The printing industry is in the middle of an era-defining communications transformation. Yes, we are aware of the increased closures and amalgamations. We see what is happening to the printed newspaper industry. But papers are still being printed, direct mail still arrives daily, magazines and promotional materials are in circulation and life seems relatively normal. Every day, however, more and more of what we print vanishes. It’s a jerky pattern but the decline is inevitable. Larger printers and trade shops grab more of the work because they can usually produce it cheaper than smaller traditional shops. Variable and versioned printing with digital technologies is growing exponentially and set to take more of the pie.

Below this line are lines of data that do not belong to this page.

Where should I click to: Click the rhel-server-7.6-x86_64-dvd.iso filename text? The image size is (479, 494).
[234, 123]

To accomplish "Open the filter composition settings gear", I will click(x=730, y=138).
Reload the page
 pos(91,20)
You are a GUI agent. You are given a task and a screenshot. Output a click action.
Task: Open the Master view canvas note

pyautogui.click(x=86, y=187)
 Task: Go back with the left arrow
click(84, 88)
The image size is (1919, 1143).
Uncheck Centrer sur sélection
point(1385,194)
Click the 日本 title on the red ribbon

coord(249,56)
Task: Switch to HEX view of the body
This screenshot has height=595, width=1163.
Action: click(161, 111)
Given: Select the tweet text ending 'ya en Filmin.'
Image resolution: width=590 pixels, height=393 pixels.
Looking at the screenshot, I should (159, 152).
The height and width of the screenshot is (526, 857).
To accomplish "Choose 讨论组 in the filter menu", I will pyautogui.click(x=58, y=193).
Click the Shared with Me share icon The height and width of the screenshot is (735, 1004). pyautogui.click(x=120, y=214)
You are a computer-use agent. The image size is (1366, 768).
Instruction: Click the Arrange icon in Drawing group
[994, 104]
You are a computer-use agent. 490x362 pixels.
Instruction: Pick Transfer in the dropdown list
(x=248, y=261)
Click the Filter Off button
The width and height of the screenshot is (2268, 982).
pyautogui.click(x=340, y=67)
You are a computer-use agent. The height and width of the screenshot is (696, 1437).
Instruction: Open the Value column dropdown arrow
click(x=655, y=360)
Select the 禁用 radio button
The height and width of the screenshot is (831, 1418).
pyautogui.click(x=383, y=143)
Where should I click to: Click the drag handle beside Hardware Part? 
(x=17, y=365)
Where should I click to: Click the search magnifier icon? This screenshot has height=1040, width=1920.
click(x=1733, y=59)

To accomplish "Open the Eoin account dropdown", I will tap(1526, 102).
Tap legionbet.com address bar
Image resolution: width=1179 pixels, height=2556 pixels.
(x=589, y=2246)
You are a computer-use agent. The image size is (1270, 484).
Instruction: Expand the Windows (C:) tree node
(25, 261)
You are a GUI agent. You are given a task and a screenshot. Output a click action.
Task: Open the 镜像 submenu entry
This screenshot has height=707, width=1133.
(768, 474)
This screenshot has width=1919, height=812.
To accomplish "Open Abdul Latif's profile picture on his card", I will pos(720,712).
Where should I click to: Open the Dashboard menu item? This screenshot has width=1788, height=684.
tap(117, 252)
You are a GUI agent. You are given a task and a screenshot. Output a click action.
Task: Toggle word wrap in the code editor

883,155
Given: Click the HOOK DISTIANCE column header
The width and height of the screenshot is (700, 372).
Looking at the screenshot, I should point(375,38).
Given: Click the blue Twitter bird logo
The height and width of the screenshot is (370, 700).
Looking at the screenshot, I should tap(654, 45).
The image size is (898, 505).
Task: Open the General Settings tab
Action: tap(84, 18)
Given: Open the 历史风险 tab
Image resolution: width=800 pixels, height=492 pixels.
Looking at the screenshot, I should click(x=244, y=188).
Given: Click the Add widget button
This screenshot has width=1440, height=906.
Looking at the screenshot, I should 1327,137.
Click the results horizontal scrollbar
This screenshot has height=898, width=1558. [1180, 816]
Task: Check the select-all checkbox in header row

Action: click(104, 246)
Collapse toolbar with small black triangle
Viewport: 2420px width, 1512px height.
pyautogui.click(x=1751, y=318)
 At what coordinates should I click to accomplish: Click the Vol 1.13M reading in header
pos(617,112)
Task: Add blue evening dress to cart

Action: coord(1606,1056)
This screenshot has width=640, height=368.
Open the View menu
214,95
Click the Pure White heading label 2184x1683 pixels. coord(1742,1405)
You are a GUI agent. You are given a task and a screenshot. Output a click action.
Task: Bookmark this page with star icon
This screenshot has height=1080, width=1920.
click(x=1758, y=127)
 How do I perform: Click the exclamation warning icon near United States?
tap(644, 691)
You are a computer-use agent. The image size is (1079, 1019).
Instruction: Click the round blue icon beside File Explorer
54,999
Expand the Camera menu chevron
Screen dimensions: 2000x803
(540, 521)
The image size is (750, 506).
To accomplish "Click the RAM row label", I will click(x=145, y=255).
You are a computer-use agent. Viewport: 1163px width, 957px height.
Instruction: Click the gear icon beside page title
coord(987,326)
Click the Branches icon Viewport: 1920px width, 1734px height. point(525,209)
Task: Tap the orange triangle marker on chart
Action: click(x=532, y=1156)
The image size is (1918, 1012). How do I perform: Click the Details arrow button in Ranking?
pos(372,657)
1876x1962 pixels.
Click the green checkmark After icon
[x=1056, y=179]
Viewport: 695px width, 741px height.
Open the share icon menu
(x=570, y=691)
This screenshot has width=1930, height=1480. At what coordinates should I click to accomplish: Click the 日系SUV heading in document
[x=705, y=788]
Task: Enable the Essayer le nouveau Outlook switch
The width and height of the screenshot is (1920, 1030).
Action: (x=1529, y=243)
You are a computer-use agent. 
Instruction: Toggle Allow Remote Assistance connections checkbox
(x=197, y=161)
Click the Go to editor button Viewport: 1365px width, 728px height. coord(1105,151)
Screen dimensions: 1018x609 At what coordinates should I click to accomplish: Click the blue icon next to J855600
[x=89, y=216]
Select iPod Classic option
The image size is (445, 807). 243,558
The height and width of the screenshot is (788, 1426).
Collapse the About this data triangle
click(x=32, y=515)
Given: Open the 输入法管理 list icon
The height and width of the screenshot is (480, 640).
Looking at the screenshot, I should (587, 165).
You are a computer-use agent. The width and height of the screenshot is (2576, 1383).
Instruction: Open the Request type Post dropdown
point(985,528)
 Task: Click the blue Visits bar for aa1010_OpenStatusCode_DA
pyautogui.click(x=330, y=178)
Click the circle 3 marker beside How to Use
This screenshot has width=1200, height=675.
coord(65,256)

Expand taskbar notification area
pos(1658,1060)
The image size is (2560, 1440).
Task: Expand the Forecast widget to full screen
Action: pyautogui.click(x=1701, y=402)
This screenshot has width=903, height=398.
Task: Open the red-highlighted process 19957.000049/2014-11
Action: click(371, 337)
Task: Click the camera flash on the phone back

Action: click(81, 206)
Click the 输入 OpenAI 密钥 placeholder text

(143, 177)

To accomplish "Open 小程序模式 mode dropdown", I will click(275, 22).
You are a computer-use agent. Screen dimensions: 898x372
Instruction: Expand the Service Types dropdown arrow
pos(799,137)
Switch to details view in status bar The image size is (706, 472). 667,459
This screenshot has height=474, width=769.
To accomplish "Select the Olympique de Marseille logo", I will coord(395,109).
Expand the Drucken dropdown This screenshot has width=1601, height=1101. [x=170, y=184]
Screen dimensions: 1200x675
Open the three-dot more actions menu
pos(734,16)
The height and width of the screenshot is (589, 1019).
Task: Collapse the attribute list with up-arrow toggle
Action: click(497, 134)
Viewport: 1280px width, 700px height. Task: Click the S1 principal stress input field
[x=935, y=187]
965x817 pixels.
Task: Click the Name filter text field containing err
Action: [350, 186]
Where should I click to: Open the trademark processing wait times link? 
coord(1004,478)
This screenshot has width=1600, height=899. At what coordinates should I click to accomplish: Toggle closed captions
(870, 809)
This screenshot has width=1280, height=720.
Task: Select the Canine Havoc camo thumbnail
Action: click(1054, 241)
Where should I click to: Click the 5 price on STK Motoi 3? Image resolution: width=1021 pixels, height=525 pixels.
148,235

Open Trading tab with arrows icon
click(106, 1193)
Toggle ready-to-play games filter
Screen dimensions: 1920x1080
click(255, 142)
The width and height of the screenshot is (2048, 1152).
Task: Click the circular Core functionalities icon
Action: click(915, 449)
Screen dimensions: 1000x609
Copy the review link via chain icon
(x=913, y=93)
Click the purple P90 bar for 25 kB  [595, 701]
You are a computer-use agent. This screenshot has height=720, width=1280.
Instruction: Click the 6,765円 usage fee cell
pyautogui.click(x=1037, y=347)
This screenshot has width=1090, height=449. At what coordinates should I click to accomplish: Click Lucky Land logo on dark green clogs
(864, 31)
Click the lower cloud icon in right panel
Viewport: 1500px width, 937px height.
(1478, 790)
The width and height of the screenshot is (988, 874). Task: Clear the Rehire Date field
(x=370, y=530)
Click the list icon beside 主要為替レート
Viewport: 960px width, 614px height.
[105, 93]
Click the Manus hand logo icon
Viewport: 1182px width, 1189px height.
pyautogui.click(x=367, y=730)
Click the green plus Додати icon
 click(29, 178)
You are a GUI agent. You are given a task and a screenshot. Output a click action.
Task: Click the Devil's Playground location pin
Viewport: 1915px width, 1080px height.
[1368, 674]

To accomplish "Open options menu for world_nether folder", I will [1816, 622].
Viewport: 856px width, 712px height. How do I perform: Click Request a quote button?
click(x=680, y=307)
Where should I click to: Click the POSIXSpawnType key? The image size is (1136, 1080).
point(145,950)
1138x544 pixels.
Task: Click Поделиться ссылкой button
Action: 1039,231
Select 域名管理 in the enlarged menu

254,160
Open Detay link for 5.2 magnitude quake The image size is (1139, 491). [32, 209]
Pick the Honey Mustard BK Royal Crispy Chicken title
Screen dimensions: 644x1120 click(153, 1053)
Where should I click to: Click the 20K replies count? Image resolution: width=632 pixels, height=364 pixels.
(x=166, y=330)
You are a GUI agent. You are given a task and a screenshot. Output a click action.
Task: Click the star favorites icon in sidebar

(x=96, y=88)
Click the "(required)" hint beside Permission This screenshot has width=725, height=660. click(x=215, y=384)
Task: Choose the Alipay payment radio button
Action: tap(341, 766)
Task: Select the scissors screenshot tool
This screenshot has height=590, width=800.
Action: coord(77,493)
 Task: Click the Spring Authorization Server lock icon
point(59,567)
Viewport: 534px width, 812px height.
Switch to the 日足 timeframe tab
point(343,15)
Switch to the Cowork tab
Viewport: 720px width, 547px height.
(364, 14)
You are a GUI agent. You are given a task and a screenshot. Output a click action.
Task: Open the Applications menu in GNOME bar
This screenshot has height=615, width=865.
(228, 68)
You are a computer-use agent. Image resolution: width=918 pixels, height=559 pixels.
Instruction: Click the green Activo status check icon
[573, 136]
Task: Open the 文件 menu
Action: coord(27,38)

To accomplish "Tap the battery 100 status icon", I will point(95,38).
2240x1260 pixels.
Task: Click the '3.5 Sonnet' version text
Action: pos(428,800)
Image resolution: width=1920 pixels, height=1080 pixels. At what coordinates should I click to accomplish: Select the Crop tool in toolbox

Before Benjamin Franklin was in short pants, however, printers have howled against unfair competitor pricing, rising pulp prices and governmental legislation against everything from alcohol to by-products of the print process. There have also always been industry pioneers who see the future of print and drive it forward. They certainly do not attract the cult following of tech-giant CEOs, but paying attention to those in our industry who are prospering has never been more important. A few have taken steps to re-define our industry for the better, even by employing offset because they research market trends. Not since Gutenberg has our industry faced such challenges – Go big, go better or go home.